* [Task instructions] The output must be exactly the lines from the "This screenshot has height=611, width=870." line through the end of the listing below, with no picture included.

* [Records to process]
- Opening Delimiter -
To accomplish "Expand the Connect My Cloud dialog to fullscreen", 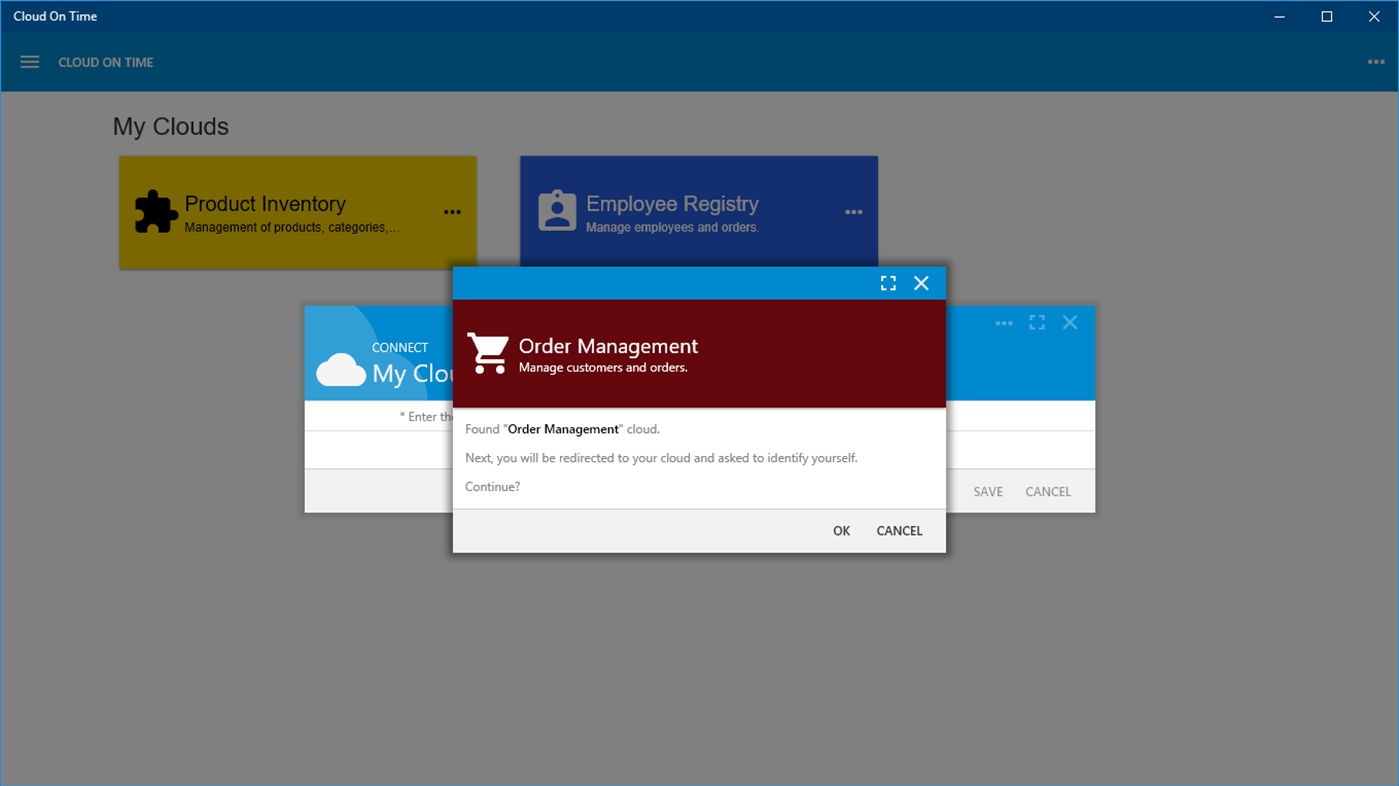I will 1036,322.
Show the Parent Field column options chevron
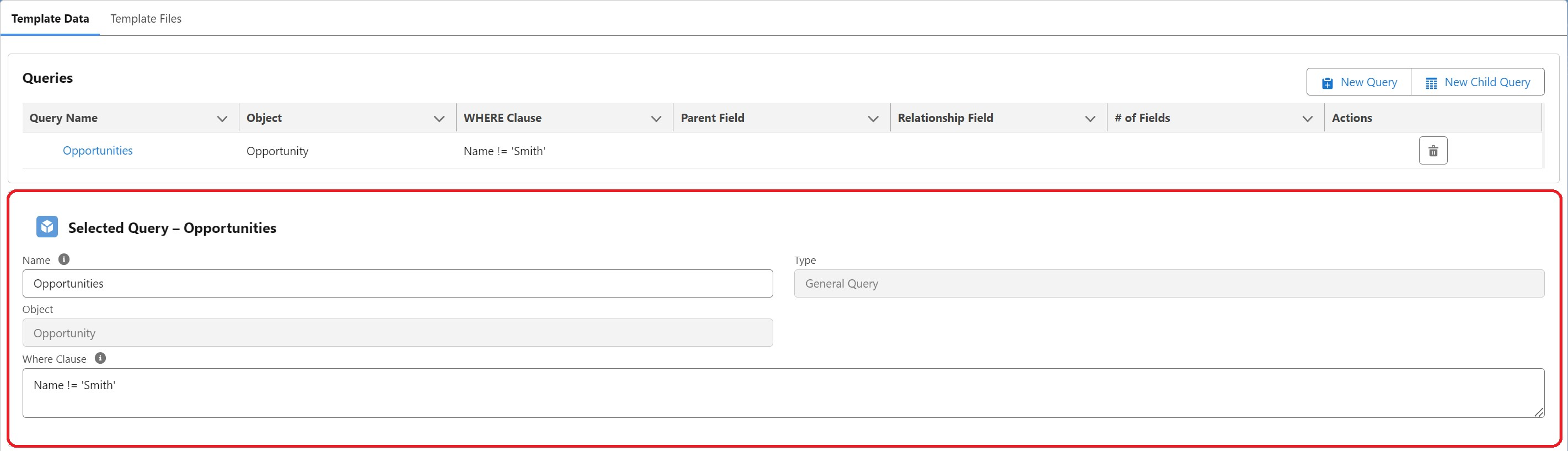This screenshot has height=451, width=1568. [x=873, y=119]
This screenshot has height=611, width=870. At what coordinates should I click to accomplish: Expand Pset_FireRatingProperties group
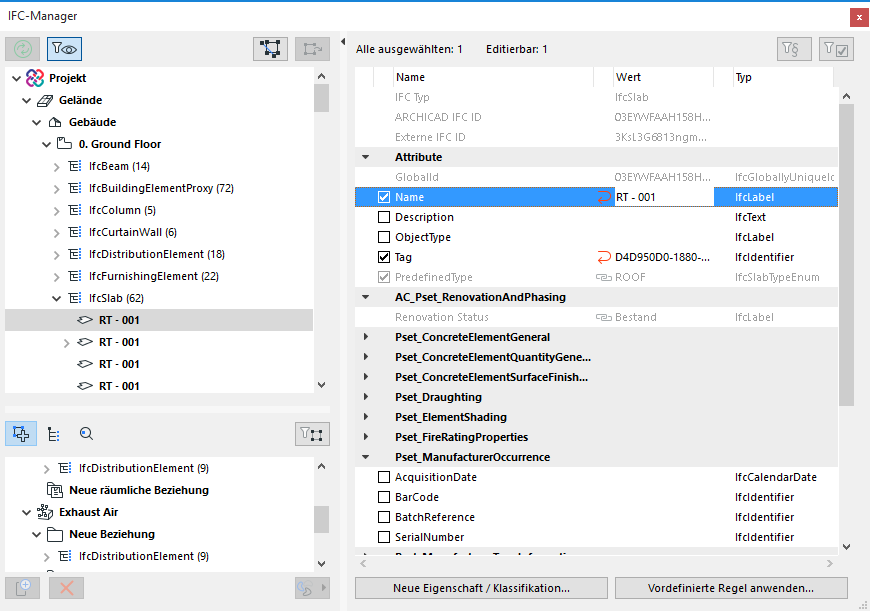click(x=366, y=437)
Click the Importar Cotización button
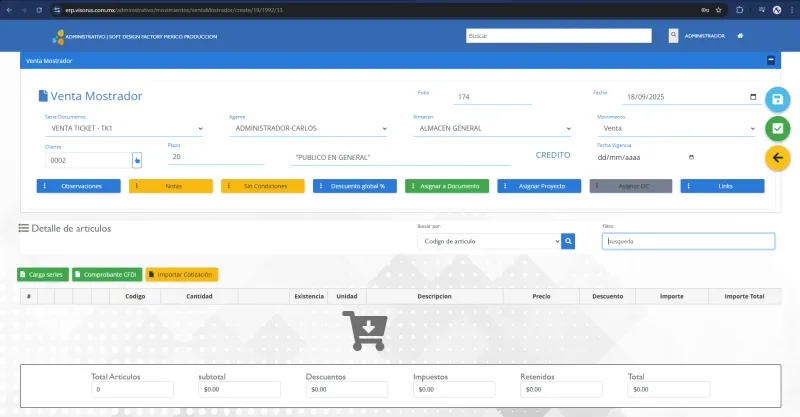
- Closing Delimiter -
* [Finished task]
This screenshot has height=611, width=870. At what coordinates should I click to accomplish: Expand Pset_FireRatingProperties group
click(x=366, y=437)
Click the Importar Cotización button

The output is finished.